While much of DuPont’s business had already moved to SAP, important work was still being handled by legacy applications, which represented 15 years of application development. “There was no question that the migration had to be done. Some business units had to work in two different environments,” says Rose Burkhardt, DuPont IT program manager. “The European leadership team and top management supported this project from the beginning.”
Legacy and SAP expertise
DuPont had been working toward a strategic SAP environment (called DSAP) for several years, but DSAP implementations had been driven primarily by business unit priorities, not by an overarching unified plan. As some business units migrated, DSAP continued to be linked to legacy applications. In 2003, DuPont introduced the Legacy Application Management Programme (LAMP), an effort to rid the company of many European legacy applications because of their complexity, technical obsolescence and costs.
The affected applications were critical to the business – including legal and corporate reporting and other intercompany business processes across 47 legal entities in 18 countries. Some business units who had moved into the strategic DSAP environment still had to use legacy applications for certain business processes – an inefficient and cumbersome process.
CSC’s relationship with DuPont began long before this migration program, dating back to 1997 when the two signed a global IT outsourcing agreement. In 2004, DuPont selected CSC for the migration because of its combined knowledge of the DuPont legacy environment and SAP. CSC had provided the primary applications support for all DuPont European legacy applications, and many DuPont resources had transferred to CSC over the years. CSC combined this expertise with 20 years of SAP implementation experience and over 2,900 SAP consultants worldwide. In addition, CSC had provided key SAP and business process expertise during the DSAP development.

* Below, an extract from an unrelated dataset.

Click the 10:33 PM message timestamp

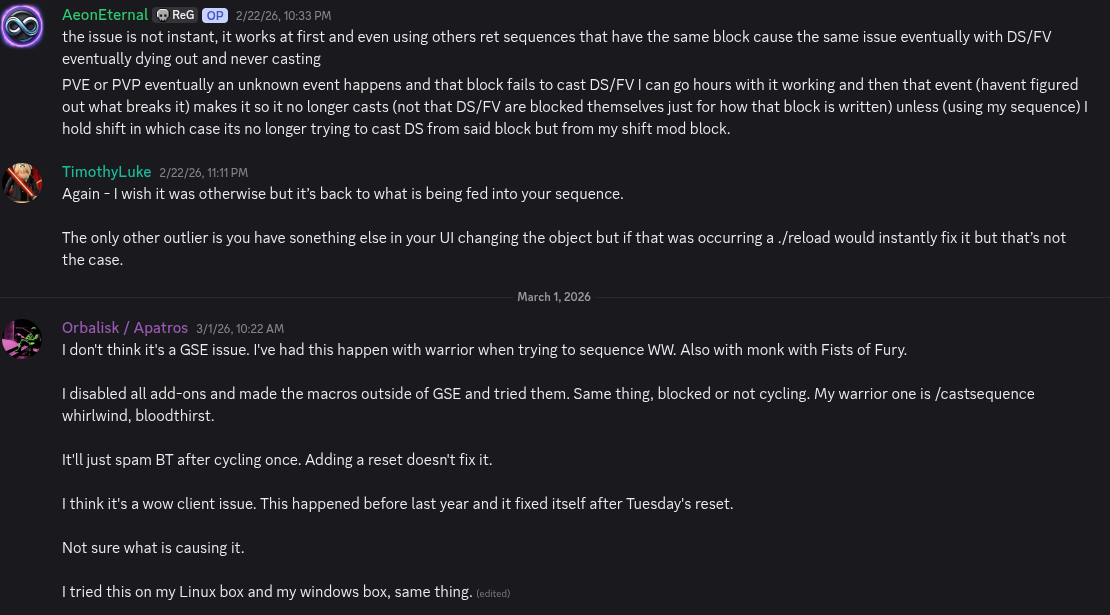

“It was a combination of knowing the legacy environment and the DuPont strategic environment. CSC knew both,” says Burkhardt.
Nearshore, offshore resources unite
In late 2004, CSC assembled a global team to help DuPont’s business units transform their business processes to adapt to the SAP environment, migrate from the existing legacy systems and unify the new master data. CSC’s project office was in Geneva, pulling in near-shore resources from Spain and off-shore resources from India, which helped keep costs down.
“The effective use of CSC World Sourcing and remote working enabled skilled resources from around the globe to be brought into the project either for short- or long-term periods, allowing the client to meet their budget objectives and CSC to prove their global applications capability,” says Betty Thomson, CSC’s account delivery manager.
Throughout the project, CSC and DuPont ensured continuous communication with affected business units, as well as training on the new SAP system for users.
“The challenge of organizational change management was as difficult as the challenge of the technical solution,” says Gary Beckett, CSC account director. “Success was only achieved because of the focus on communication and training of the end users.”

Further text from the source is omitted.